▸ Set task 1
Translate this sentence from the Antonio Williams profile into Spanish: "He started seven games in his first season with the Tar Heels and finished as the team's second-leading rusher with 504 yards and five touchdowns."
▸ Set task 2
Answer these questions from the Antonio Williams profile:
(a) Which CFL team does Williams play for?
(b) Which two running backs were ahead of him at Ohio State?
(c) On what date did the Buffalo Bills sign him as an undrafted free agent?
▸ Set task 3
Please list every player other than Antonio Williams whom the Antonio Williams profile names.

▸ Selection

┏━━

Antonio Williams (born October 22, 1997) is an American football running back for the BC Lions of the CFL. He played college football at Ohio State and North Carolina.

College career
Williams began his collegiate career at Ohio State. He spent two seasons with the Buckeyes and rushed for 290 yards and three touchdowns as a sophomore while serving as the team's third running back behind J. K. Dobbins and Mike Weber. Williams announced that he would be transferring to North Carolina in the spring of his sophomore year.

Following his transfer, Williams was granted a hardship waiver from the NCAA and was not required to sit out his junior season. He started seven games in his first season with the Tar Heels and finished as the team's second-leading rusher with 504 yards and five touchdowns. As a senior, Williams split carries with Michael Carter and Javonte Williams and rushed for 322 yards and three touchdowns on 48 carries.

Professional career

Buffalo Bills
Williams was signed by the Buffalo Bills as an undrafted free agent on May 8, 2020. He was waived by the Bills on August 5, but re-signed on August 30, 2020. Williams was waived during final roster cuts and was signed to the team's practice squad on September 6 before again being released. Williams was again re-signed to the practice squad on September 23, 2020, and released on October 3 only to return to the unit on October 8. He was elevated to the active roster on January 2, 2021, for the team's Week 17 game against the Miami Dolphins, and reverted to the practice squad after the game. He made his NFL debut in the game, rushing for a team-high 63 yards and two touchdowns on 12 carries while catching a pass for 20 yards in a 56–26 win. He was elevated again on January 15 for the team's divisional playoff game against the Baltimore Ravens, and reverted to the practice squad again following the game. He signed a reserve/futures contract with the Bills on January 26, 2021.

┗━━

▸ Data extract
┏━━

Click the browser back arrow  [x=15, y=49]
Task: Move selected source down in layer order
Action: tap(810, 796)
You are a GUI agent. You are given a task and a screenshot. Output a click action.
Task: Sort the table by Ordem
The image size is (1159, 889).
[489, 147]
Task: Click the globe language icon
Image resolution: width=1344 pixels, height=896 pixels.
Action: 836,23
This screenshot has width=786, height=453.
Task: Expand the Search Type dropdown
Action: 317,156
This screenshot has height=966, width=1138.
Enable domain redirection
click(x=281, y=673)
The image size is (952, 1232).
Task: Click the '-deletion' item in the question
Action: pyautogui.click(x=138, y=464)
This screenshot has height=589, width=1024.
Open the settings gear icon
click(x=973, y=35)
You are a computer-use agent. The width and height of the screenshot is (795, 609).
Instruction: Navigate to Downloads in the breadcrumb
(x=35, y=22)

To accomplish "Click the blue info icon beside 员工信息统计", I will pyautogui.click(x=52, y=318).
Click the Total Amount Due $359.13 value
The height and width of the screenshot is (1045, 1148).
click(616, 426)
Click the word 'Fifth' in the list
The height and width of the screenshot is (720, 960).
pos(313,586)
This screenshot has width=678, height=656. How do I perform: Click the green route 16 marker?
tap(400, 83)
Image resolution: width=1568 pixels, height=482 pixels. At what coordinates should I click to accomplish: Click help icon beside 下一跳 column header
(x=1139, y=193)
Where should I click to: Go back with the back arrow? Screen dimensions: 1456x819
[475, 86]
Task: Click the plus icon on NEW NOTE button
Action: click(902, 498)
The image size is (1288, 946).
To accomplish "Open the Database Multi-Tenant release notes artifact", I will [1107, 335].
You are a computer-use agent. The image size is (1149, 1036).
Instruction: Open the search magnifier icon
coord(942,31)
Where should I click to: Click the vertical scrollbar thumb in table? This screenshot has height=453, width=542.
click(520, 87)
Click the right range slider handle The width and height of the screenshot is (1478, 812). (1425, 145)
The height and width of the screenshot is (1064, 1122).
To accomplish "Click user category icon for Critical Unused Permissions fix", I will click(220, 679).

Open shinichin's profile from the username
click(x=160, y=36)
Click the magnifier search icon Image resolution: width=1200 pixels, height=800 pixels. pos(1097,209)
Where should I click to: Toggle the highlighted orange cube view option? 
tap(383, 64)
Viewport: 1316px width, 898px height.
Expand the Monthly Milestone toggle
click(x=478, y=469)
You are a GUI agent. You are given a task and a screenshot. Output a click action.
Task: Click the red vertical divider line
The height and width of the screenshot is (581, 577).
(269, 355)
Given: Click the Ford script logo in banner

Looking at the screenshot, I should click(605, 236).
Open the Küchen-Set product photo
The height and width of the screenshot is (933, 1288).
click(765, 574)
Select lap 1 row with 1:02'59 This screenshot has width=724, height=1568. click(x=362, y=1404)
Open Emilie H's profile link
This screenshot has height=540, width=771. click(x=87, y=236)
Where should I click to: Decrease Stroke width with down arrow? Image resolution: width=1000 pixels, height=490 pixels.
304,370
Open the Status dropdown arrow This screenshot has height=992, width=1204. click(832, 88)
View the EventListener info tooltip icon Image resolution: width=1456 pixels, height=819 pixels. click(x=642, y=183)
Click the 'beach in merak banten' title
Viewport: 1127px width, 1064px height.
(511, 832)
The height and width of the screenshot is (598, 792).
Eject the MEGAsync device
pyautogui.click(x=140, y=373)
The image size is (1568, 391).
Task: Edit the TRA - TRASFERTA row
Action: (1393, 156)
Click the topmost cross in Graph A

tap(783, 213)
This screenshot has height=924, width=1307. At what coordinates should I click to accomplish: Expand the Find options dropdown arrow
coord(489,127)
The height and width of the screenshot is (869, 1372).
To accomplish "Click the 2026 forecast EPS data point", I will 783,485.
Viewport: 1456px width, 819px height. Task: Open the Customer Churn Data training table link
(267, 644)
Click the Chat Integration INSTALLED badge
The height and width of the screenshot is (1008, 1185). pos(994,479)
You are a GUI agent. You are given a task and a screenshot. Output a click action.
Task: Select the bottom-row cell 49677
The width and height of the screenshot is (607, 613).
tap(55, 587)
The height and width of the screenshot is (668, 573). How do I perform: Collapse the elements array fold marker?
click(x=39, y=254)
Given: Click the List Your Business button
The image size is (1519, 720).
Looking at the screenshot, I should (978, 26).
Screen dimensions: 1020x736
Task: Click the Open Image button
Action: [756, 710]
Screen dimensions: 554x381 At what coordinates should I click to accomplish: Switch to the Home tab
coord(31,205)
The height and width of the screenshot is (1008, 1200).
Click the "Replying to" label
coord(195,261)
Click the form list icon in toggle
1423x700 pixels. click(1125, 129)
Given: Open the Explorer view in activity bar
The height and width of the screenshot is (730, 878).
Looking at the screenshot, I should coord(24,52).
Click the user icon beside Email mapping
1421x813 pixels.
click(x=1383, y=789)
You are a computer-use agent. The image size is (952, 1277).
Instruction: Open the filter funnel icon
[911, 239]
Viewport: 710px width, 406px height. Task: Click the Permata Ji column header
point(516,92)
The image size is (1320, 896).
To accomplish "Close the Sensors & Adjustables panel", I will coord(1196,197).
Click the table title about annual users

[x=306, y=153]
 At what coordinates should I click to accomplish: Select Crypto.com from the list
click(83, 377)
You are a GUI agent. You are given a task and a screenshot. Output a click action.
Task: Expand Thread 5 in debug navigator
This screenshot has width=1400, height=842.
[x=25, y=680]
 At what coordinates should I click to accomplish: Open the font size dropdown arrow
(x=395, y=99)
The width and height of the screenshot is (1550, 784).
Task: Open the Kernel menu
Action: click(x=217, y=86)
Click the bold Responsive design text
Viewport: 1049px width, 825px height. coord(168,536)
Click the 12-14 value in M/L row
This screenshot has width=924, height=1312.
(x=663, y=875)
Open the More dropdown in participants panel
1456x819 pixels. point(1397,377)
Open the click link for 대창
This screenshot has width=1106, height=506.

┗━━

▸ Solution 1
Fue titular en siete partidos en su primera temporada con los Tar Heels y terminó como el segundo corredor con más yardas del equipo, con 504 yardas y cinco touchdowns.

▸ Solution 2
(a) The BC Lions
(b) J. K. Dobbins and Mike Weber
(c) May 8, 2020

▸ Solution 3
J. K. Dobbins, Mike Weber, Michael Carter, Javonte Williams